As the winter solstice approaches, more towns in Northern Finland get immerse into a long night that can last several weeks. But it doesn't mean there is absolutely no light. During a few hours every day, the sun, below the horizon, still illuminates the sky.
This phenomenon only occurs inside the Arctic circle, which in Finland starts a few kilometres north from the city of Rovaniemi, in Lapland. The place where the sun takes more time to reappear is Nuorgam, the northernmost village of the country, in the municipality of Utsjoki.
Kaamos starts in this location on 25th of November and finishes on 17th of January: almost two months without seeing the sunrise.

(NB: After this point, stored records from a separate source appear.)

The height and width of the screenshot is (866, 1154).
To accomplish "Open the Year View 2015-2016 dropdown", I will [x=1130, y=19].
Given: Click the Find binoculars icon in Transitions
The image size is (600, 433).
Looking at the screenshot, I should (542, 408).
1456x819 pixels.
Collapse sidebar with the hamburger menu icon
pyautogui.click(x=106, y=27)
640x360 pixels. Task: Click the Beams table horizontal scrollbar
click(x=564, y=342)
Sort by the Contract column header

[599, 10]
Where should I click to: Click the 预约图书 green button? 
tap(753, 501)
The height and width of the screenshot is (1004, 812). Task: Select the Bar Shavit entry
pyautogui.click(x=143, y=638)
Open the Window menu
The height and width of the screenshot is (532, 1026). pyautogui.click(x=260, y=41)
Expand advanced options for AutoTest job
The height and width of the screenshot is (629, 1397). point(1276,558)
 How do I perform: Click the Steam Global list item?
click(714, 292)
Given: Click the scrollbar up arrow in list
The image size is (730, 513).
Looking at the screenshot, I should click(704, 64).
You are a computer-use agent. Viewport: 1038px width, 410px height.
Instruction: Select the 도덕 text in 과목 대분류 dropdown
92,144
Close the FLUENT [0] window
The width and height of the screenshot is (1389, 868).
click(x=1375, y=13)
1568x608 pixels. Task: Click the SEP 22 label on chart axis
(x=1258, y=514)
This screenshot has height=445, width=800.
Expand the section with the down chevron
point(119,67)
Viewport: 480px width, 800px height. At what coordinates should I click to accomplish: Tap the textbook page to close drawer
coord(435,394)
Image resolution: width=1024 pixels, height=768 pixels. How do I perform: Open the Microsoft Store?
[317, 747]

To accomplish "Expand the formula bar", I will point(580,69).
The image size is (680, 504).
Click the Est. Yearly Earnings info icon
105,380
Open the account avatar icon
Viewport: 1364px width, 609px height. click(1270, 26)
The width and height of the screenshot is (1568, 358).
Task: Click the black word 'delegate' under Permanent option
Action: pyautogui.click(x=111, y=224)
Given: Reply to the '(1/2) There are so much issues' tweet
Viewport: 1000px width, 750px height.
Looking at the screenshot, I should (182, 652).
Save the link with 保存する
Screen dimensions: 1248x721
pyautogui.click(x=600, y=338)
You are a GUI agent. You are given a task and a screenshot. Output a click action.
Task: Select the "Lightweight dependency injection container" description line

Meanwhile, in Sodankylä, closer to the Arctic circle imaginary line, there are only two days of polar night, according to the Finnish Meteorological Institute (Ilmatieteenlaitos).
Ice and darkness in Saariselkä.(Lapland). Photo: Pablo Morilla.
Lack of light in south Finland
In the south of the country, although it cannot be strictly said that kaamos occurs, days are also very short. In Helsinki, there can be less than six hours of daylight. It means that it gets already dark at 15:00.
How this situation affect Finns? It is easy to see in the streets that people do not go outside as days are shorter and colder, but there are also serious problems they face.
Due to the lack of natural light, some persons suffer depression related to seasonal affective disorder. According to the Finnish Association for Mental Health, this can cause anxiety, hopelessness and self-destructive thoughts.
How to avoid depression
There are some recommendations to avoid depression. For example, exercise and outdoor activities can have a positive effect on the mood.
Treatment with light therapy can also benefit people with this problem.
Installing an efficient bright light luminary (kirkasvalolamppu) designed to counterweight the effects of this phenomenon and its daily use, for example at work, may be the solution for those who get depressed in wintertime.
Light therapy with a Kirkasvalolamppu is one option to treat depression caused by Kaamos. Photo: Foreigner.fi.
During this period, many Finns also buy pills of vitamin D to cope with the darkness. In winter, skin does not produce as much vitamin D as in summer, according to the Finnish Food Authority, so people need another source to get it.
What does it mean for your health? Vitamin D helps to prevent bone's problems, such as fractures. In worst cases, a deficit of this vitamin could increase the possibility of suffering osteoporosis in adults or rickets in children.